====== Text segment

Short-term Testosterone Use OK for Prostate?

Short-term Testosterone Use OK for Prostate?


Short-term Testosterone Use OK for Prostate?

Short-term Testosterone Use OK for Prostate?


A group of 41 men who received testosterone replacement therapy for 6 months saw no increased risk of prostate cancer, according to a new study in the Journal of the American Medical Association. But with such a small group followed for such a short time, experts say, it’s too soon to say for sure just how safe testosterone replacement might be.

Why it’s important: Testosterone replacement therapy is increasingly common in the United States, say study author Leonard S. Marks, MD, and colleagues. Doctors wrote 1.8 million prescriptions for it in 2002; by 2005, that number had grown to 2.3 million, according to background information in the study. The treatment is often used to address symptoms of “male menopause” — the sexual problems, depression, and muscle and bone loss that can occur as men’s testosterone levels decline with age.

But testosterone can also make prostate cancer grow faster, so it’s not known how safe it is for men to take this hormone. A study involving thousands of men is needed to answer that question, some experts contend. Before taking that step, however, an expert panel from the Institute of Medicine recommended doing smaller safety and effectiveness studies like this one.

What’s already known: Men who have advanced prostate cancer should never take testosterone, explained Marks, medical director of the Urological Sciences Research Foundation and clinical professor in the surgery/urology department at the University of California, Los Angeles, School of Medicine. Giving testosterone to men in this situation can lead to an increase in cancer-related symptoms such as bone pain, urinary obstruction, nausea, and vomiting, studies have shown, and can even lead to death. It’s not known, however, how testosterone replacement would affect a healthy prostate. Some studies have cited cases where men taking the hormone have gone on to develop prostate cancer. But others have shown no bad effect of testosterone on prostate size or levels of PSA (prostate-specific antigen), which can both be markers of prostate cancer.

How this study was done: Marks and his colleagues recruited men between the ages of 44 and 78 who did not have prostate cancer but who did complain of symptoms related to low testosterone. The men were given a prostate biopsy at the beginning of the study, where cells were taken from their prostate gland and examined under a microscope. The men were then randomly placed into 2 groups: one group got injections of testosterone for 6 months, while the other got shots of an inactive placebo substance. No one knew which group he was in. At the end of the study, another prostate biopsy was taken and compared to the first sample. The researchers looked at testosterone levels in the men’s blood and in the prostate gland itself, changes in prostate cell growth or death, and changes in genes that are known to be affected by testosterone.

============
====== Material provided

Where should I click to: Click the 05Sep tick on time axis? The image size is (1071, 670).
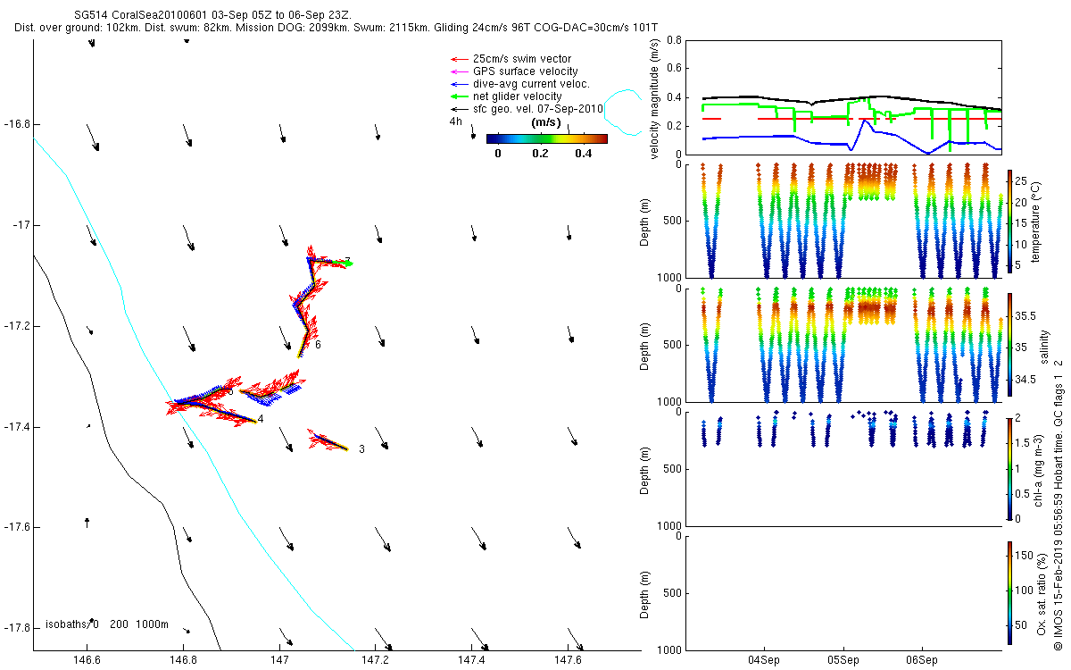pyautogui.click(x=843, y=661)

============
====== Material provided

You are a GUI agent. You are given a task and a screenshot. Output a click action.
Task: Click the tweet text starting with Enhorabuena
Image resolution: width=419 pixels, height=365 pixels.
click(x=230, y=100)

============
====== Material provided

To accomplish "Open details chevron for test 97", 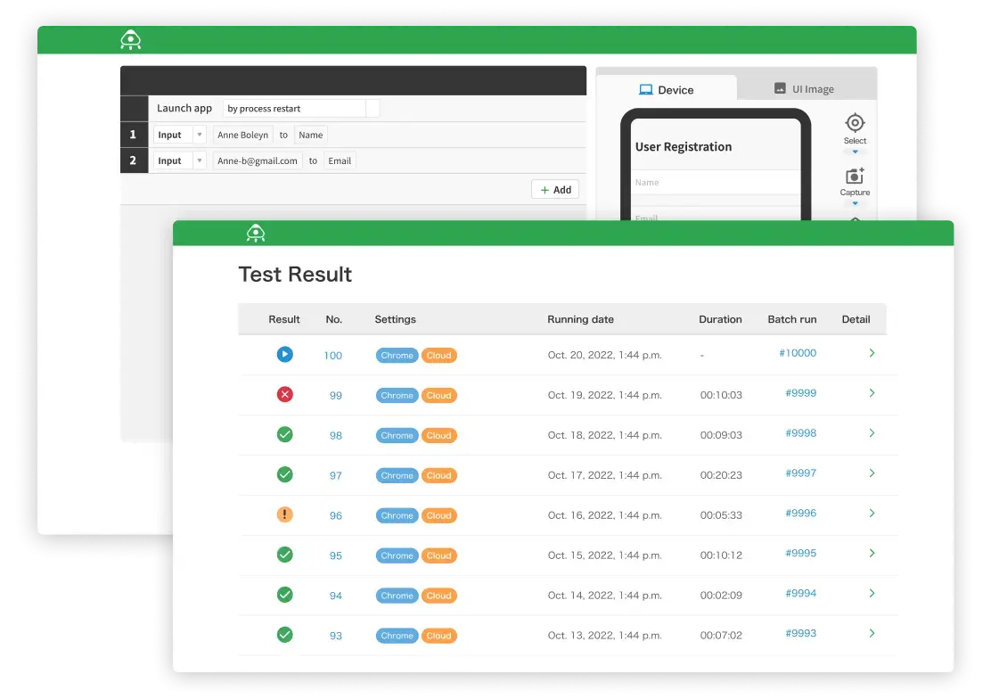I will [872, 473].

============

→ What to work on:
(1) Reproduce the article on testosterone and the prostate between "But testosterone can" and "like this one.", inclusive.
(2) Carry on the article on testosterone and the prostate from the point where it stops.
The entries stand apart from the article on testosterone and the prostate.

→ Your written answers:
(1)
But testosterone can also make prostate cancer grow faster, so it’s not known how safe it is for men to take this hormone. A study involving thousands of men is needed to answer that question, some experts contend. Before taking that step, however, an expert panel from the Institute of Medicine recommended doing smaller safety and effectiveness studies like this one.

(2)
What was found: Forty of the 41 men completed the study. Those who got testosterone injections had higher levels of the hormone in their blood, but not in their prostate glands. Researchers found no evidence of abnormal cell changes in the prostate gland, and no evidence of gene changes.

Prostate cancer was found in 6 men: 4 who were getting the placebo and 2 who were getting testosterone.

“Clearly, testosterone was not stimulating the development of new cancers,” Marks said during a news conference about his findings. “Very likely these 6 cancers were there from the beginning.”

The study was not designed to see if hormone therapy would improve the symptoms of low testosterone the men were experiencing; therefore, the researchers did not report on that issue.

The bottom line: Short-term testosterone therapy appears safe for the prostate, but many questions about the treatment remain unanswered, says Marks. For instance, many men have early-stage prostate cancer that can’t be detected with PSA tests or physical exams. This study can’t tell whether testosterone therapy would have a negative effect on those men.

It was also a very small and very brief study, cautioned Durado Brooks, MD, director of prostate and colorectal cancers at the American Cancer Society. Many men take testosterone therapy for years, he explained. The hormone’s effects might be quite different over a period of years rather than months, and longer, larger studies are the only way to find out.

Marks agreed more research is needed before men rush to get testosterone prescriptions. And before their doctors comply.

“There is a concern that some physicians may misinterpret these data and start using testosterone willy-nilly, and my hope is that it won’t be used in this way,” he said. “There are some limitations in how much you can generalize from this project.”